Desde las exigencias cognitivo-materiales derivadas del principio de presunción de inocencia resulta mucho más consecuente poner el acento en la fiabilidad de la información trasmitida que en la credibilidad del testigo, como juicio de valor personal - STC 75/2013, de 8 de abril -. Lo fiable de la información hace referencia a las condiciones fenomenológicas de producción probable de lo relatado mientras que lo creíble atiende más a un plano subjetivo, a que el testigo no ha mentido, por lo tanto, más abierto a valoraciones y prejuicios de tipo culturalistas e intuitivistas. Lo primero -lo fiable- exige mayores cargas de justificación al juez que atribuye valor a la información. Lo segundo -lo creíble- favorece la utilización de fórmulas de justificación con menor carga cognitiva. (.../...)" .

Argumentación que se ratifica en la STS 2ª 767/2022 de 30 de junio.

En lo que atañe la afirmada vulneración del principio ' in dubio pro reo', cabe recordar que este principio puede ser invocado para fundamentar el recurso sólo cuando resulte vulnerado en su aspecto normativo, es decir, en la medida en la que esté acreditado que el 'tribunal a quo', ha condenado a pesar de tener dudas sobre la culpabilidad. Por el contrario, no cabe invocarlo para exigir al tribunal que dude. Y ello porque el principio 'in dubio pro reo'no establece en qué supuestos los jueces tienen el deber de dudar, sino cómo se debe proceder en caso de duda [ SSTS 1186/95, de 1-12; 1037/95, de 27-12 y 376/20, de 2-07].

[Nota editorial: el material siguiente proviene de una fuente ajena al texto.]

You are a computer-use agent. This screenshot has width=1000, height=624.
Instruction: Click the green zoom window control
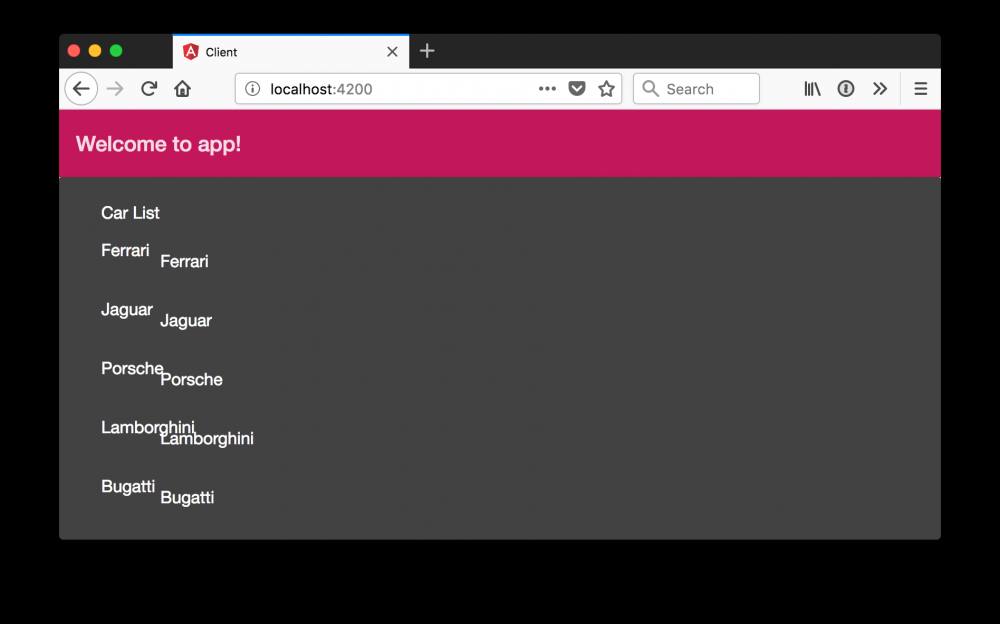(117, 50)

Esta ineluctable -para aplicación del criterio hermenéutico- situación de dubitación, ni se expresa, en relación con el delito por el que se le condena, en el razonamiento contenido en la sentencia de instancia, que conduce con toda razonabilidad al establecimiento de la sentencia condenatoria; ni de los argumentos expuestos en el recurso, se infiere que la Juzgadora a quo ' debió dudar'.

Razones que conducen a la desestimación del recurso examinado.

TERCERO.-En materia de costas en el presente recurso, a pesar del contenido de la presente resolución desestimatorio del recurso interpuesto, no procede imponer a la parte recurrente las costas procesales causadas en su tramitación, habida cuenta de cuánto se ha expresado, acerca de la dejación por parte de la representación procesal y dirección letrada de la persona denunciante, de la facultad de impugnación del recurso de apelación articulado de adverso.

VISTOS los preceptos legales citados y demás de general y pertinente aplicación.

Fallo

Que, DESESTIMANDOel recurso de apelación interpuesto por la Procuradora de los Tribunales Sra. Elena Atondo Albéniz, actuando en representación procesal, del denunciado D. Anibal, frente a la Sentencia dictada con fecha 3 de mayo pasado, por la Sra. Juez del Juzgado de 1ª Instancia e Instrucción Nº 1, de Estella/Lizarra, en el Juicio sobre Delitos Leves nº 119/2022; DEBO CONFIRMARla Sentencia recurrida.

Declarando de oficio las costas procesales causadas en la tramitación del presente recurso de apelación.

Así por esta mi Sentencia que es firme lo pronuncio mando y firmo.

La difusión del texto de esta resolución a partes no interesadas en el proceso en el que ha sido dictada sólo podrá llevarse a cabo previa disociación de los datos de carácter personal que los mismos contuvieran y con pleno respeto al derecho a la intimidad, a los derechos de las personas que requieran un especial deber de tutela o la garantía del anonimato de las víctimas o perjudicados, cuando proceda. Los datos personales incluidos en esta resolución no podrán ser cedidos, ni comunicados con fines contrarios a las leyes.